START Data for processing

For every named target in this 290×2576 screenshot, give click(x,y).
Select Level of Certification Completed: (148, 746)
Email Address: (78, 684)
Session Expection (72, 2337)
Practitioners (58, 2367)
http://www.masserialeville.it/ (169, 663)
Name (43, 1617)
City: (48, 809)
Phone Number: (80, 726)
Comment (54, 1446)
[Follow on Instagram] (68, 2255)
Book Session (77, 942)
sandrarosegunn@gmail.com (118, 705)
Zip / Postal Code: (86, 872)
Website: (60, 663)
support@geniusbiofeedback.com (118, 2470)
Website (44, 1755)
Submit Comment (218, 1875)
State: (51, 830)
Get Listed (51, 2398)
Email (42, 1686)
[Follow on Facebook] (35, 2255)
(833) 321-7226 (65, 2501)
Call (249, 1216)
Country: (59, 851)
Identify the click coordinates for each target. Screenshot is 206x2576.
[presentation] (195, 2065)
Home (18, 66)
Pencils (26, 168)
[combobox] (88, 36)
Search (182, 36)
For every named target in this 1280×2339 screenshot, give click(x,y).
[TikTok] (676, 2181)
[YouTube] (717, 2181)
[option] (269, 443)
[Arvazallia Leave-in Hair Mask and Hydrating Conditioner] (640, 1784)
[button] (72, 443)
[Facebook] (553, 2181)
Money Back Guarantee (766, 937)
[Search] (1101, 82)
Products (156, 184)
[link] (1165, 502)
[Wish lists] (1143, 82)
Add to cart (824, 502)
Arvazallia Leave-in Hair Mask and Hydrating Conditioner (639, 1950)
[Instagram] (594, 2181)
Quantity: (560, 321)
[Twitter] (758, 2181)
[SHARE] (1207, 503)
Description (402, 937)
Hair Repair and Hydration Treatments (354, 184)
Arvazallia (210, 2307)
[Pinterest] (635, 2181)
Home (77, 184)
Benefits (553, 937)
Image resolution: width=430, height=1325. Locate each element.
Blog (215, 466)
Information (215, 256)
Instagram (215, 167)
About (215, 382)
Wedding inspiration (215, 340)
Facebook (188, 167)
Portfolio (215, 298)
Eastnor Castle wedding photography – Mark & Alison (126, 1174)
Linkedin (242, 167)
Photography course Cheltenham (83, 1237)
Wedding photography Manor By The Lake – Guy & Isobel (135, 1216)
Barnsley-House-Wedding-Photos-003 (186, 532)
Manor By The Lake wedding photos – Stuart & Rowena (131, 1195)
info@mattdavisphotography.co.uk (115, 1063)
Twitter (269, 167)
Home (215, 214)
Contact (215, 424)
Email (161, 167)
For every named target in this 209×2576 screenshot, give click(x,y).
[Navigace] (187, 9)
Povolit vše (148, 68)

END Data for processing

What is expected: In the records above, find every line containing the word "Mask" and show it.

Answer to the problem:
[Arvazallia Leave-in Hair Mask and Hydrating Conditioner] (640, 1784)
Arvazallia Leave-in Hair Mask and Hydrating Conditioner (639, 1950)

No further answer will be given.